ROMA- Il ragionamento fila liscio come l’olio: dove li trova i voti Di Maio per governare? In questi giorni sta mostrando troppa arroganza nel dire che lui deve governare. Nessuno glielo vieta, per carità, ma dove trova 90 parlamentari che lo appoggiano? Se la è posta Di Maio questa domanda?

Evidentemente è un atteggiamento provocatorio altrimenti il suo modo di dire e di fare non ha giustificazione. Purtroppo in parlamento nessuno ha i numeri per governare. Se il Di Maio si impunta come un orso, è chiaro che il capo delle stato deve trovare alternative e mettere fuori gioco le pretese di Di Maio.

Chi in queste ore sta prendendo quota è Matteo Salvini, che già ieri sera a porta a porta ha dimostrato di  avere tutte le carte in regola, oltre alle idee, di poter cambiare il paese. È chiaro che nemmeno lui da solo o insieme al centrodestra, non va da nessuna parte. È scontato che ci vuole un’alleanza tra i soggetti seduti all’interno del parlamento. Perlomeno Salvini ha fatto un passo indietro dicendo di non essere per forza lui il premier. Altrettanto dovrebbe fare Di Maio, e cercare di trovare un’intesa per formare un governo capace di dare delle risposte al paese nell’immediato.

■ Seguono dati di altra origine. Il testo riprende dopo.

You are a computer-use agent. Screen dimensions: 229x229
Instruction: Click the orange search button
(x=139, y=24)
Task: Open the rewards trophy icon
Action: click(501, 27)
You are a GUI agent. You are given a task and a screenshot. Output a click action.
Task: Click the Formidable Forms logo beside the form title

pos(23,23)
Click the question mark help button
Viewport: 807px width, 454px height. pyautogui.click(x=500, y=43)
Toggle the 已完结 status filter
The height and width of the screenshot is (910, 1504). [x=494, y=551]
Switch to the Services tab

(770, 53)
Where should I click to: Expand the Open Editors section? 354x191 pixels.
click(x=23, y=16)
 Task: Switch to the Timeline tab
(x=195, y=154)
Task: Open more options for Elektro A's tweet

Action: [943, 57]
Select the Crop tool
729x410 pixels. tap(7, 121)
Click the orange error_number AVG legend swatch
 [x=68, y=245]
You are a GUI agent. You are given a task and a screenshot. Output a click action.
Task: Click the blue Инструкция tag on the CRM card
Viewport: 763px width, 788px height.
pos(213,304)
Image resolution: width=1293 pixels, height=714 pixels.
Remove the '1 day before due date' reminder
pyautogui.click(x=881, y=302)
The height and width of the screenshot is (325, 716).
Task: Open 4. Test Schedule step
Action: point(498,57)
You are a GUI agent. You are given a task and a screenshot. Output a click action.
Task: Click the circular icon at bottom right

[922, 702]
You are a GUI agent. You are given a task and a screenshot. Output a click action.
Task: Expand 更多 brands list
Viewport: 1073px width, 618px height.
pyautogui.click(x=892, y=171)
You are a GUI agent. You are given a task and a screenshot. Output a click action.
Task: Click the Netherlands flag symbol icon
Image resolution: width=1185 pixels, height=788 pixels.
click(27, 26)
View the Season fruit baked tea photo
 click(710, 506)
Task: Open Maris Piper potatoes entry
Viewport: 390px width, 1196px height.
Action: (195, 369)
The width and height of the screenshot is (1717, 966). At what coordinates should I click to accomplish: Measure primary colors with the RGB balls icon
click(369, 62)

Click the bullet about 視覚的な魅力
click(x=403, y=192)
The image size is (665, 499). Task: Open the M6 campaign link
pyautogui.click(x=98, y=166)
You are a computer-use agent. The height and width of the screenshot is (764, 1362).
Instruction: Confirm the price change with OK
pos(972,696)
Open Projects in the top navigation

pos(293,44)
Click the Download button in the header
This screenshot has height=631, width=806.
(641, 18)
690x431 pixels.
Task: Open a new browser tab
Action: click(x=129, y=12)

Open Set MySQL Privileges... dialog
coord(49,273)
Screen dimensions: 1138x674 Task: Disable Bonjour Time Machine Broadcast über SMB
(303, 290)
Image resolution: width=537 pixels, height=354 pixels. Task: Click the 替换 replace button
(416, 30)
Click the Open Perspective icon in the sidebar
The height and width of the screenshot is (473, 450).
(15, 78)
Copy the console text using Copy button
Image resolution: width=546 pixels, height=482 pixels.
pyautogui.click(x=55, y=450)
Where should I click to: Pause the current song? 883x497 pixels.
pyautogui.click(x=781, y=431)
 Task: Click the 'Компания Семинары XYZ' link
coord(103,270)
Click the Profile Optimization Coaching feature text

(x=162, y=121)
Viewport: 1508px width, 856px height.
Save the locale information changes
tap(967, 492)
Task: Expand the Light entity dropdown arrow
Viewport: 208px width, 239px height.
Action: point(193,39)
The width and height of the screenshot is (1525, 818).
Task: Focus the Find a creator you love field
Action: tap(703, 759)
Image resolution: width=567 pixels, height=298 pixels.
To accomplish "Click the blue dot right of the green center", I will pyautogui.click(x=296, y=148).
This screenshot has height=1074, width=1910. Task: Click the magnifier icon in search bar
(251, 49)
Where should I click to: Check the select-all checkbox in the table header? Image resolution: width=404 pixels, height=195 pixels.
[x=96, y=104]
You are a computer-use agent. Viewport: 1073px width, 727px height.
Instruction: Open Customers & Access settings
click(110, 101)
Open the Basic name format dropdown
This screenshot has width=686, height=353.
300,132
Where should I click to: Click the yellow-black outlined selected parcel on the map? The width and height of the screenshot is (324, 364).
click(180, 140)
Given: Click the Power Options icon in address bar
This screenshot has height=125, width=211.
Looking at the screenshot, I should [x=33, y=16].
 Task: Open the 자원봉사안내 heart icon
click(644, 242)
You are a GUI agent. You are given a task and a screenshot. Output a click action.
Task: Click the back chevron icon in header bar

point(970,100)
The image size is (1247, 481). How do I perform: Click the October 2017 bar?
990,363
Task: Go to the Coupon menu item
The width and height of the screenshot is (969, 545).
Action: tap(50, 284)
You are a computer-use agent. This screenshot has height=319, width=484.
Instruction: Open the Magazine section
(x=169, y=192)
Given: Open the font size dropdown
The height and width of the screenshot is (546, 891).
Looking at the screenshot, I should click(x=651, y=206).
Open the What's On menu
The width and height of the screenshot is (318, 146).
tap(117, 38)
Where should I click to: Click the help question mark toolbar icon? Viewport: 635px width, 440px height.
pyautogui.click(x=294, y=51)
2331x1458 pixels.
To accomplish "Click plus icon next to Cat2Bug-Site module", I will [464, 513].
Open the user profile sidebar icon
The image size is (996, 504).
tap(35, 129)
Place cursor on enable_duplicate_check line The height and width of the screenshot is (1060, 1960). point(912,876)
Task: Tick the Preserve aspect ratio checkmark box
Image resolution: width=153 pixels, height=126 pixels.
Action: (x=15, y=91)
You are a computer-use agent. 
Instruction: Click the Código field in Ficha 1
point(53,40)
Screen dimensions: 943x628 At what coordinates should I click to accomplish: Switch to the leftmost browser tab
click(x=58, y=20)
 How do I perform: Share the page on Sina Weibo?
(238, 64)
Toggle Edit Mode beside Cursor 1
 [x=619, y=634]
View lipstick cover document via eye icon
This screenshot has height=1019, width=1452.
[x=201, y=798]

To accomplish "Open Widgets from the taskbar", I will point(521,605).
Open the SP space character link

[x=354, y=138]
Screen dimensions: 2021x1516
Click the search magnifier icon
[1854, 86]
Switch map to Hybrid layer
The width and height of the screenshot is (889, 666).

Un esecutivo che si basi su novanta voti ballerini, non può reggere a lungo, e non riuscirebbe ad approvare nemmeno una di leggi. Di Maio deve fare attenzione a non apparire uguale a Renzi, che proprio con la sua gigantesca presunzione è stato punito dal popolo italiano. In politica occorre avere capacità di confronto e dialogo con tutti. Finora il movimento cinque stelle ha sbraitato contro tutti, ora deve fare i fatti, altrimenti il prossimo a finire nel tritacarne sarà proprio lui.